Consuming RdotNET

In my explorations with R, Mathematica, FreeMat, MatLab, and RapidMiner (now with R support! Yay!), I’m seeing integration of R to be quite useful in building a trading app, as technical analysis is one of R’s fortés. For the sake of brevity, I’m including comments in the code instead of using paragraphs…use the source, Luke.
Note that I'm not using the R(D)COM package, but the RdotNET package found here. It's open source (thanks for the correction, Carlitos) closed source, unfortunately, and I've noted bugs when consuming with F# (which I may do a write-up, if I'm more successful with it - I could be Doing It Wrong).

The Source, Luke:

   1: using System;
   2: using System.Linq;
   3: using RDotNet;
   4:  
   5: namespace R.NET_Wrapper
   6: {
   7:     class Program
   8:     {
   9:         public static void Main(string[] args)
  10:         {
  11: //Console.WriteLine("Hello World!");
  12: // Point the R Engine to the dll dir
  13:             RDotNet
  14:             .REngine
  15:             .SetDllDirectory(
  16:                 @"C:\Program Files\R\R-2.12.1\bin\i386"
  17:             );
  18:             
  19: // make an instance, go ahead, do it
  20:             using
  21:                 (REngine engine =
  22:                     REngine
  23:                     .CreateInstance("RInstance")
  24:                 )
  25:             {
  26:                 // Let's see what it'll do.
  27:                 // Let's create a numeric vector with a double[]
  28:                 // .NET framework array to vector
  29:                 NumericVector group1 =
  30:                     engine.CreateNumericVector(
  31:                         new double[] {
  32:                             30.02,
  33:                             29.99,
  34:                             30.11,
  35:                             29.97,
  36:                             30.01,
  37:                             29.99
  38:                     });
  39:                 engine
  40:                 .SetSymbol("group1", group1);     // Dont forget this!
  41:  
  42:                 // Here's the sssllooww way
  43:                 NumericVector group2 =
  44:                     engine
  45:                     .EagerEvaluate(
  46:                     "group2 <- c(29.89, 29.93, 29.72, 29.98, 30.02, 29.98)")
  47:                     .AsNumeric();
  48:                 // EagerEvaluate will also accept IO.Stream (R scripts, anyone?)
  49:  
  50:                 // Test difference of mean (student's t-test) and get P-value
  51:                 GenericVector testResult =
  52:                     engine
  53:                     .EagerEvaluate("t.test(group1, group2)")
  54:                     .AsList();
  55:                 double p =
  56:                     testResult["p.value"]
  57:                     .AsNumeric()
  58:                     .First();
  59:  
  60:                 Console.WriteLine(
  61:                     "Group 1 [{0}]",
  62:                     string.Join(
  63:                         ", ",
  64:                         group1.Select(i => i.ToString()))
  65:                 );
  66:                 Console.WriteLine(
  67:                     "Group 2 [{0}]",
  68:                     string.Join(
  69:                         ", ",
  70:                         group2.Select(i => i.ToString())
  71:                     )
  72:                 );
  73:                 Console.WriteLine("P-value = {0:0.000}", p);
  74:             }
  75:  
  76:              
  77:             //+ TODO: finish getting data into managed space
  78:             
  79:             Console.Write("Press any key to continue . . . ");
  80:             Console.ReadKey(true);
  81:         }
  82:     }
  83: }

Comments

Coleman said…
This is cool. I don't know any C# or R and I still think it's cool. Keep it up!
Baldrick said…
It seems to be open source:

http://code.google.com/p/rdotnet/source/browse/trunk/RdotNET/RWrapper.cs
Unknown said…
@carlitos - So it is. I must've misinterpreted the "...Our closed source project THREATS 2.0..." bit and got mixed up. Thanks for the correction.
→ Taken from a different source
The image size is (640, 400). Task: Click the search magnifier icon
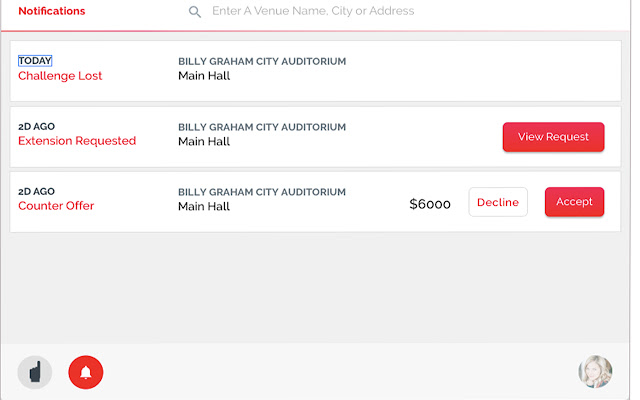coord(195,12)
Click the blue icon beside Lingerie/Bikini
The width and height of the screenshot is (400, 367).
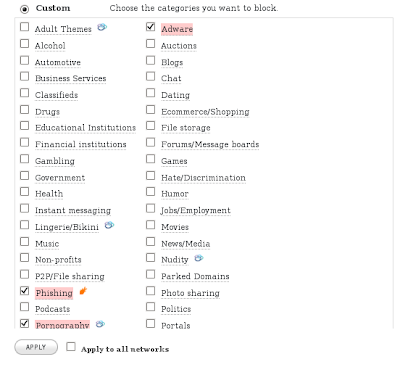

@Coleman - Thanks for the encouragement. I'll be looking forwared to using this with Big Data Processing via CUDA or OpenCL.
ISDonline said…
@Jerold - I am curious. I tried to use RdotNet but, at that time, It seemed that the app was stucked using an old version of "R". For instance, it was using a Rproxy.dll that doesn't exist any longer (replaced by rscproxy package). Were you able to use RdotNet with new versions of R without having to change RdotNet code? Can you share anything about it? Thank you very much!
Unknown said…
@ISDonline - If you look at the example code, you'll see that I reference the R installation's DLL directory, and am using a current version of R (v2.12.1). I don't use the version included with the RDotNet library.

I've encountered some access violations since this posting from dealing with managed to unmanaged memory, and will be looking further into that as I get more free time to do so. I'm unsure yet whether it's compatibility issues or bugs.